## [WHAT TO WORK ON]
Transcribe exactly the stretch of lines beginning at the one containing "Task: Click Comp Member's group users icon" and closing with the last line of the entries below. Omit images.

## [Items listed in a dataset]
>>>>>

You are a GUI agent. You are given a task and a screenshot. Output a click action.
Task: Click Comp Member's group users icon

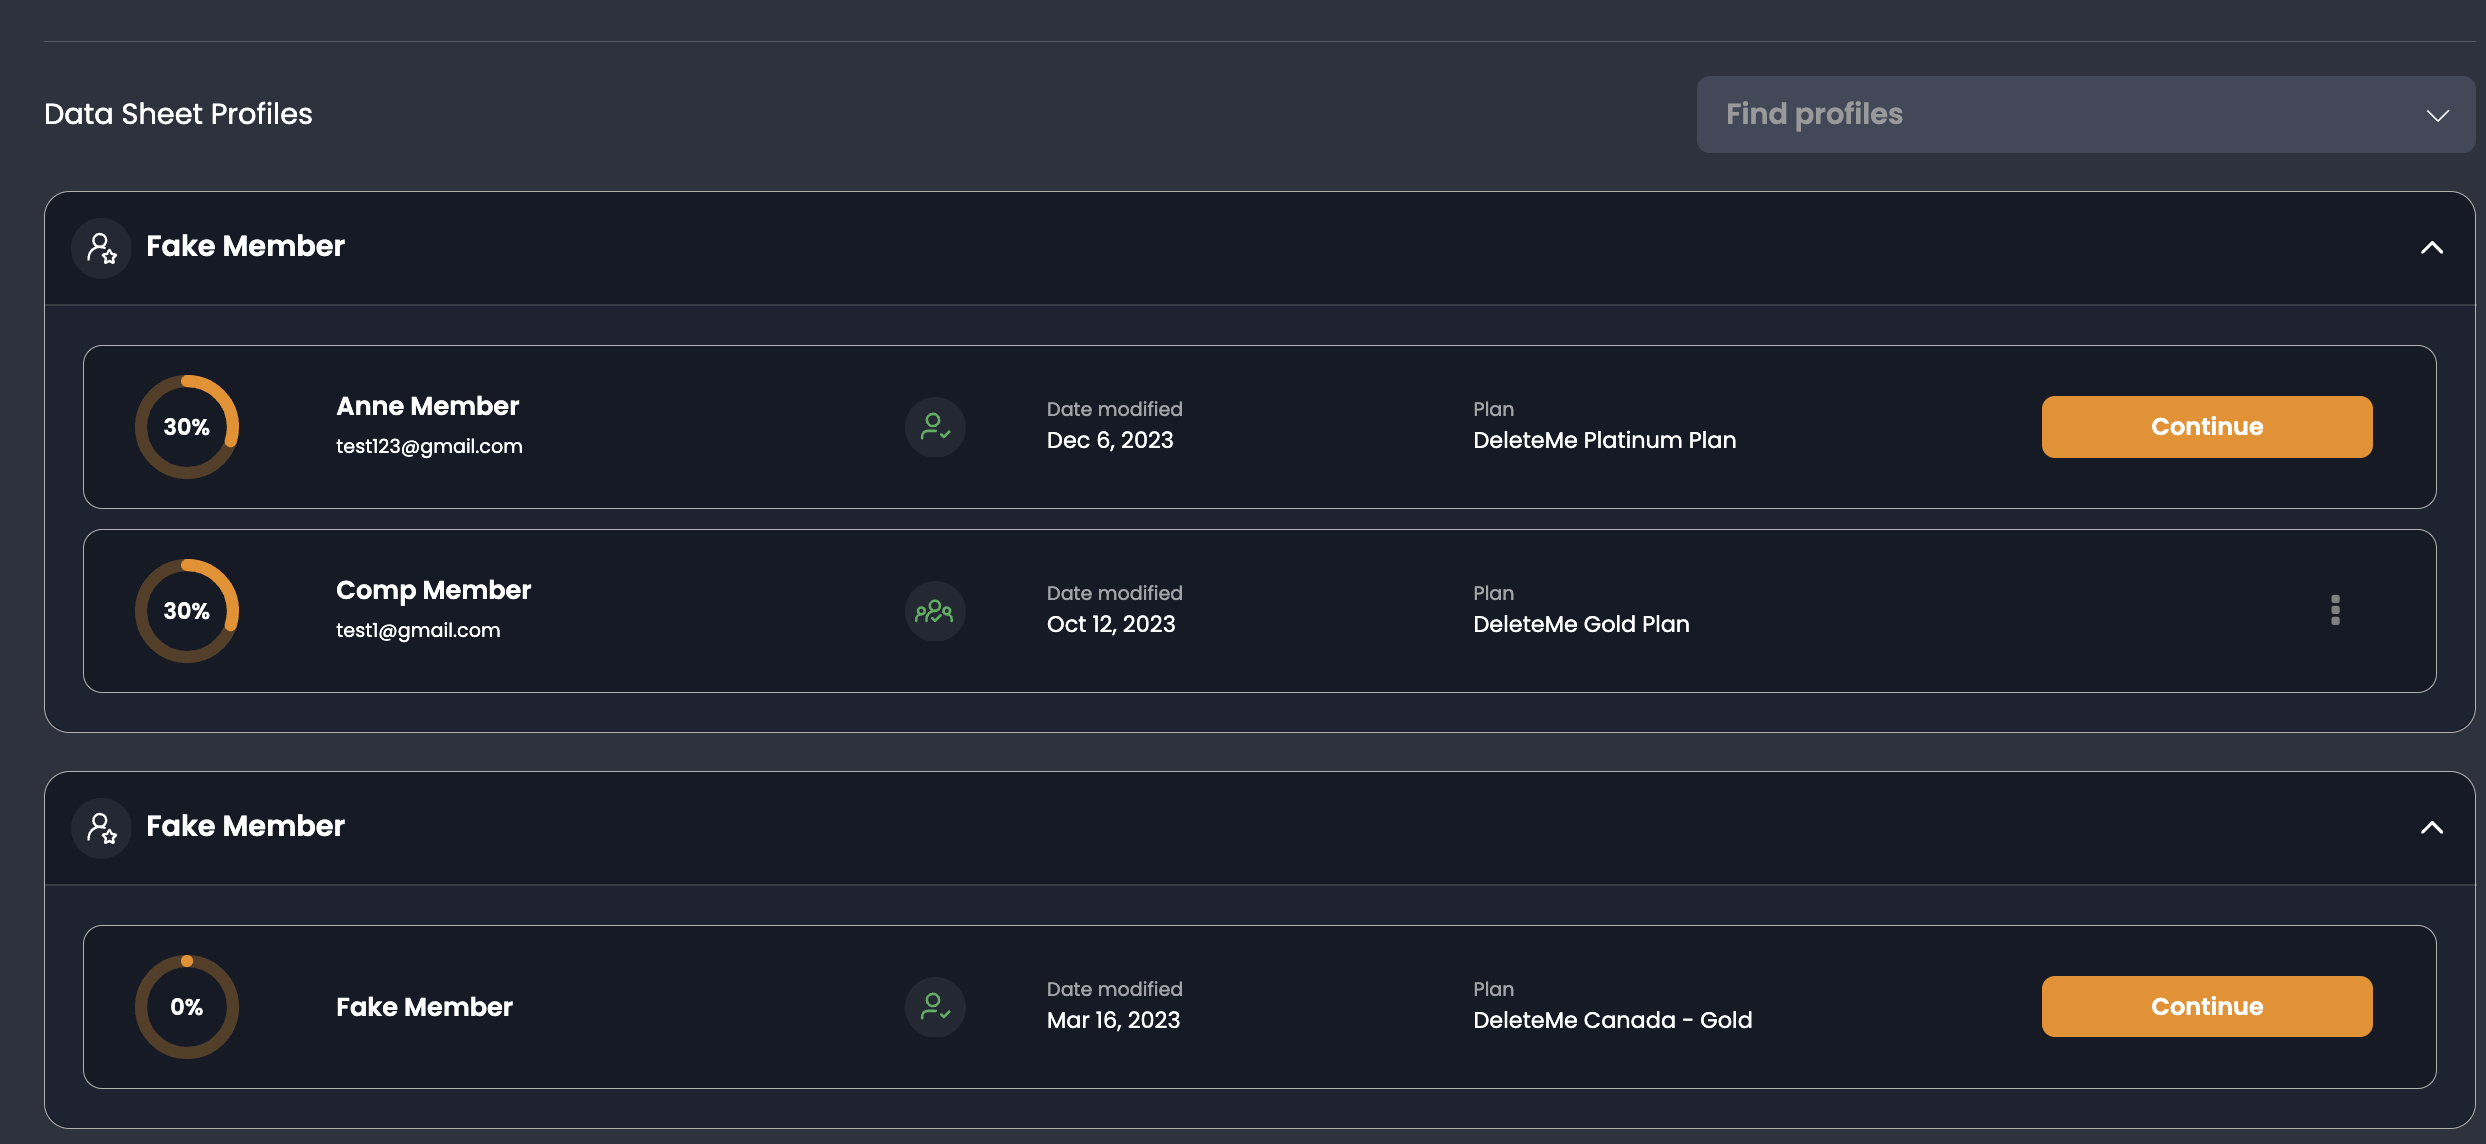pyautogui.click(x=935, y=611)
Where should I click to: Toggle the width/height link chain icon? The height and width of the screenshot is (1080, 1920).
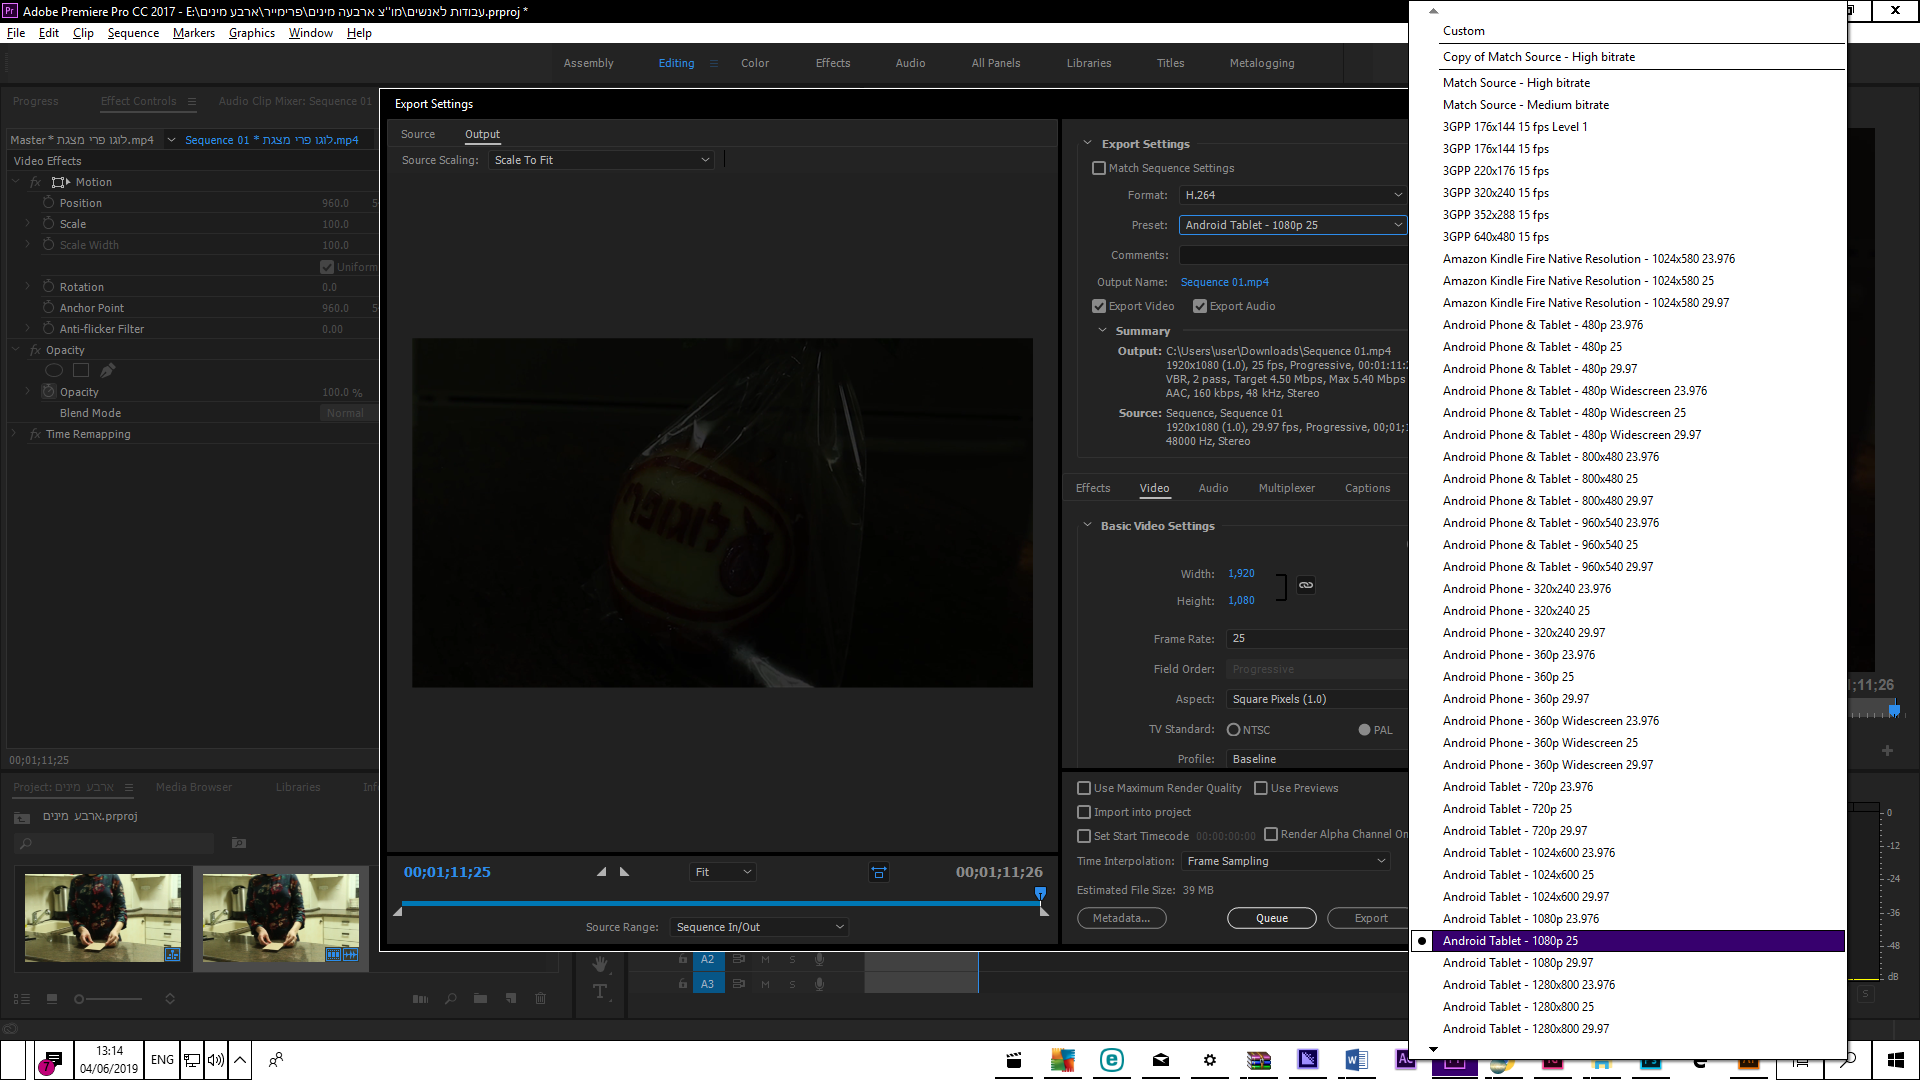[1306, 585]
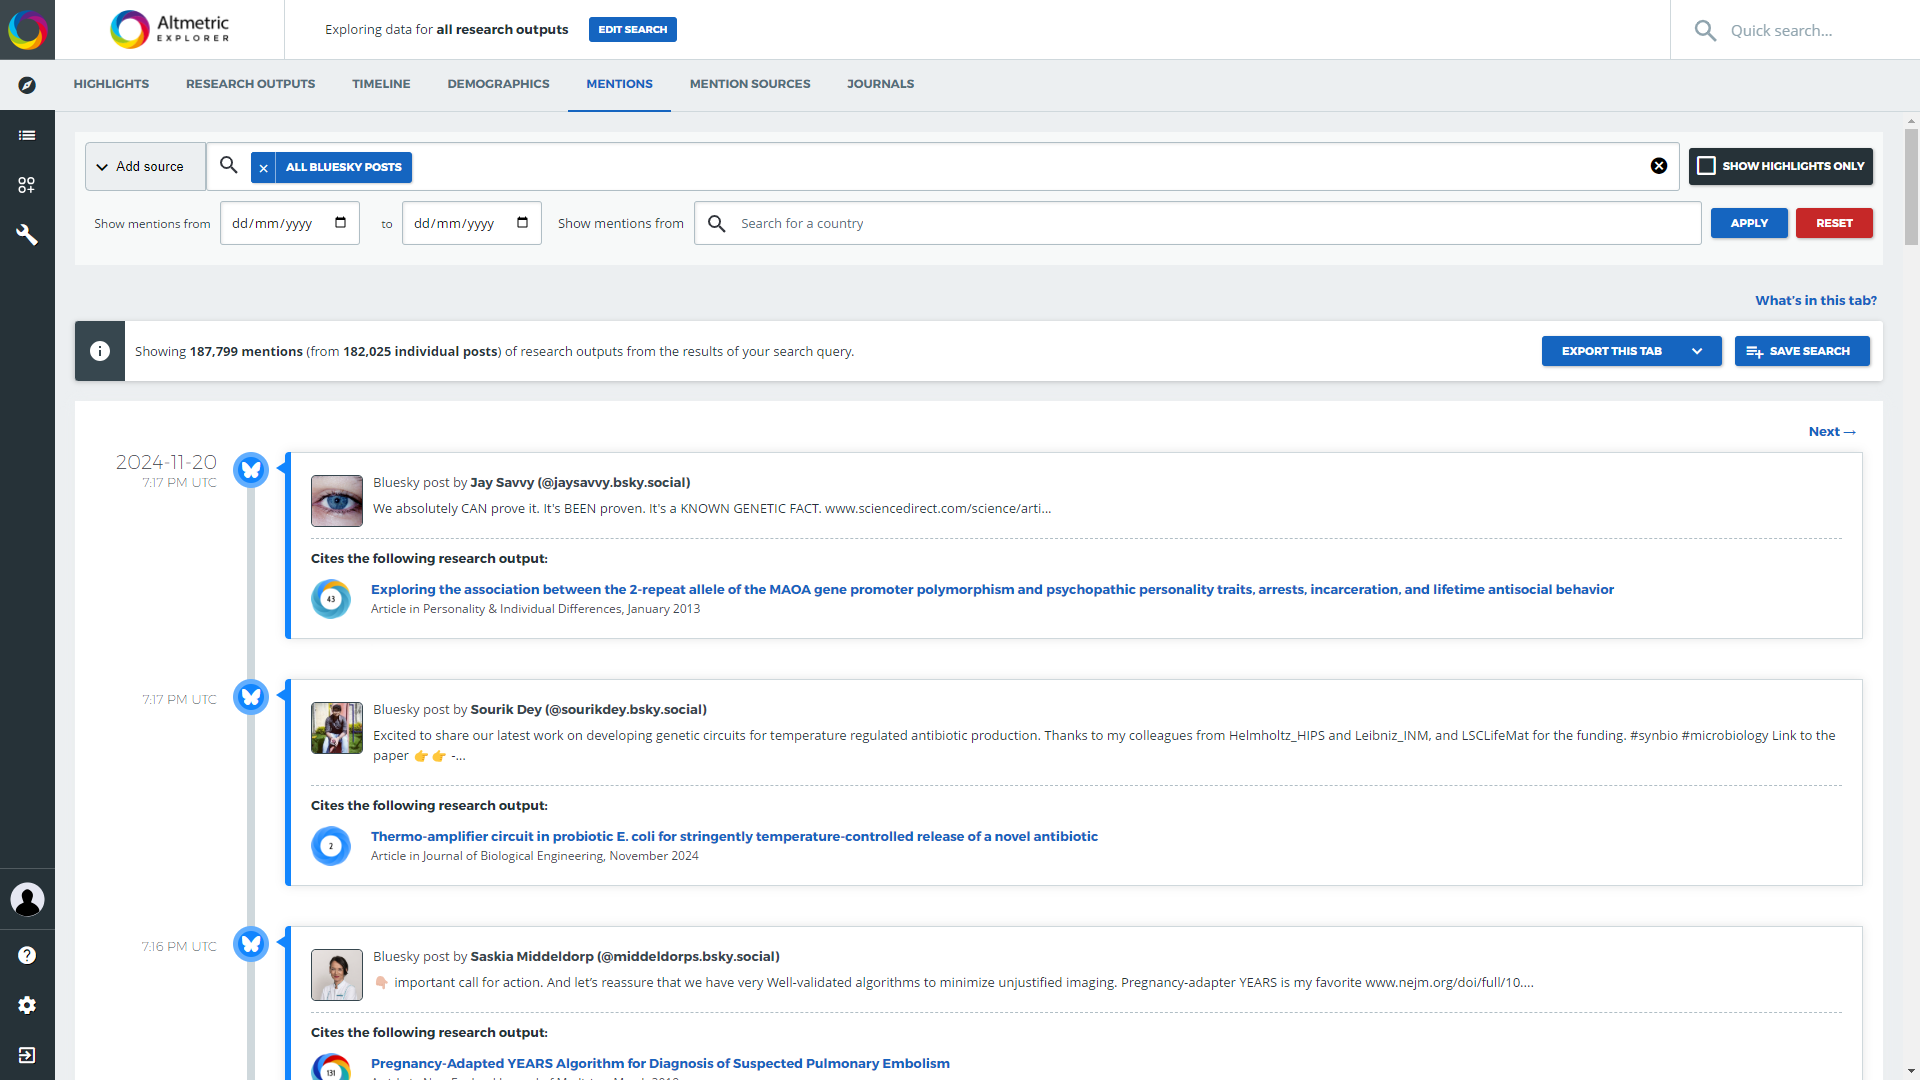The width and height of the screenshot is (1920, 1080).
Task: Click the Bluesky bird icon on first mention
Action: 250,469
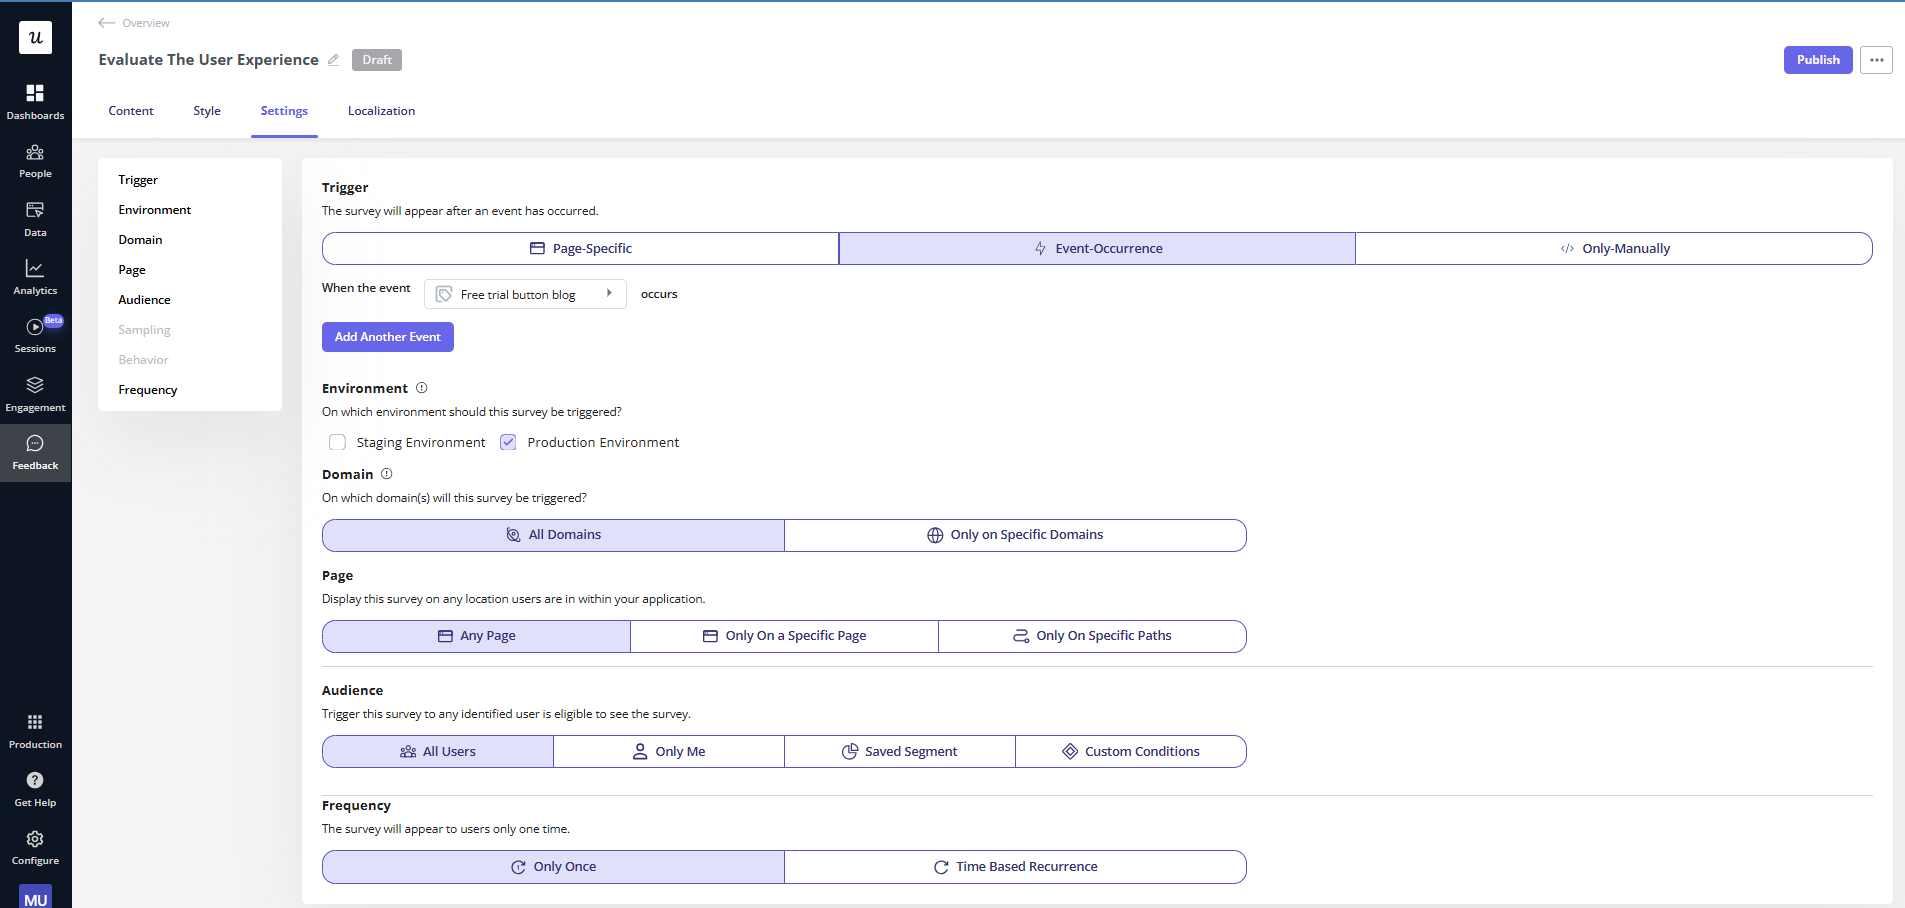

<<<<<

## [RESPONSE TO THIS EXERCISE]
Task: Click Comp Member's group users icon

pyautogui.click(x=935, y=611)
Where should I click to: Toggle the width/height link chain icon? The height and width of the screenshot is (1080, 1920).
[1306, 585]
The width and height of the screenshot is (1920, 1080).
Task: Click the Bluesky bird icon on first mention
Action: 250,469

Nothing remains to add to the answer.